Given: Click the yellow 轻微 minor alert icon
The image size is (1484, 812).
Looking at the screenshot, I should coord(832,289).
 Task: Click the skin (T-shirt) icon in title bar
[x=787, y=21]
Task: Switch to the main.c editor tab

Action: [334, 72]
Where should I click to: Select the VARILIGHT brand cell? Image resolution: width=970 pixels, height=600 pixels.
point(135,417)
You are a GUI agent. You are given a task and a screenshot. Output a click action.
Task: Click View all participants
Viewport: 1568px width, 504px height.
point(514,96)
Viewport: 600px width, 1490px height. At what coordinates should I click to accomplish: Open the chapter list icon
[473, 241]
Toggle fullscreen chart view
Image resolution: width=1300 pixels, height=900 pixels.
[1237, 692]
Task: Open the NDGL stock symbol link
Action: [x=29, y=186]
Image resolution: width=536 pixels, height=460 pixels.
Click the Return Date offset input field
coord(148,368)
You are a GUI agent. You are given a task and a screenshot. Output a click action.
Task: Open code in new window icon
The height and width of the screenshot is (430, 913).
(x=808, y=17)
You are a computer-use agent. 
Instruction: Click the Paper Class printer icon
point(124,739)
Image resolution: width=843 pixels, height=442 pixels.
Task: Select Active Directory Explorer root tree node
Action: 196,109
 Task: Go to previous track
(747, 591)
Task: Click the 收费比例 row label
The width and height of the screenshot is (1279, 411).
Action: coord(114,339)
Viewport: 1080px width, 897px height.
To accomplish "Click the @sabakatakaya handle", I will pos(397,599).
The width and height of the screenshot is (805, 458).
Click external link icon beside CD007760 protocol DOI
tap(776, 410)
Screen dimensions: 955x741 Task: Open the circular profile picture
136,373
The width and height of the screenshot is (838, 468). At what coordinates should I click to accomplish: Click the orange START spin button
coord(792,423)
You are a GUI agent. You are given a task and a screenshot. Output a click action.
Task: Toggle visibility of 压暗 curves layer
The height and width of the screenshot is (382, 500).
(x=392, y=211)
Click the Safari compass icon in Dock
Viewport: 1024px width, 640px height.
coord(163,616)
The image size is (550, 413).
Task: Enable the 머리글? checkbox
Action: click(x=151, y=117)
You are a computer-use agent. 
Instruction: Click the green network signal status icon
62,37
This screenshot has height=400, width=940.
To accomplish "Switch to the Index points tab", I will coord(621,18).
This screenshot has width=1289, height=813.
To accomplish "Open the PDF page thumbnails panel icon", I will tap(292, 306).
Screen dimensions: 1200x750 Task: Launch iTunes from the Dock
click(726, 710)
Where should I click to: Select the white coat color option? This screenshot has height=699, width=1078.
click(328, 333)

The problem — Every line of the listing above is to be written out again exactly.

Solution below —
Given: Click the yellow 轻微 minor alert icon
The image size is (1484, 812).
Looking at the screenshot, I should coord(832,289).
 Task: Click the skin (T-shirt) icon in title bar
[x=787, y=21]
Task: Switch to the main.c editor tab

Action: [334, 72]
Where should I click to: Select the VARILIGHT brand cell? Image resolution: width=970 pixels, height=600 pixels.
point(135,417)
You are a GUI agent. You are given a task and a screenshot. Output a click action.
Task: Click View all participants
Viewport: 1568px width, 504px height.
point(514,96)
Viewport: 600px width, 1490px height. At what coordinates should I click to accomplish: Open the chapter list icon
[473, 241]
Toggle fullscreen chart view
Image resolution: width=1300 pixels, height=900 pixels.
[1237, 692]
Task: Open the NDGL stock symbol link
Action: [x=29, y=186]
Image resolution: width=536 pixels, height=460 pixels.
Click the Return Date offset input field
coord(148,368)
You are a GUI agent. You are given a task and a screenshot. Output a click action.
Task: Open code in new window icon
The height and width of the screenshot is (430, 913).
(x=808, y=17)
You are a computer-use agent. 
Instruction: Click the Paper Class printer icon
point(124,739)
Image resolution: width=843 pixels, height=442 pixels.
Task: Select Active Directory Explorer root tree node
Action: 196,109
 Task: Go to previous track
(747, 591)
Task: Click the 收费比例 row label
The width and height of the screenshot is (1279, 411).
Action: coord(114,339)
Viewport: 1080px width, 897px height.
To accomplish "Click the @sabakatakaya handle", I will pos(397,599).
The width and height of the screenshot is (805, 458).
Click external link icon beside CD007760 protocol DOI
tap(776, 410)
Screen dimensions: 955x741 Task: Open the circular profile picture
136,373
The width and height of the screenshot is (838, 468). At what coordinates should I click to accomplish: Click the orange START spin button
coord(792,423)
You are a GUI agent. You are given a task and a screenshot. Output a click action.
Task: Toggle visibility of 压暗 curves layer
The height and width of the screenshot is (382, 500).
(x=392, y=211)
Click the Safari compass icon in Dock
Viewport: 1024px width, 640px height.
coord(163,616)
The image size is (550, 413).
Task: Enable the 머리글? checkbox
Action: click(x=151, y=117)
You are a computer-use agent. 
Instruction: Click the green network signal status icon
62,37
This screenshot has height=400, width=940.
To accomplish "Switch to the Index points tab", I will coord(621,18).
This screenshot has width=1289, height=813.
To accomplish "Open the PDF page thumbnails panel icon", I will tap(292, 306).
Screen dimensions: 1200x750 Task: Launch iTunes from the Dock
click(726, 710)
Where should I click to: Select the white coat color option? This screenshot has height=699, width=1078.
click(328, 333)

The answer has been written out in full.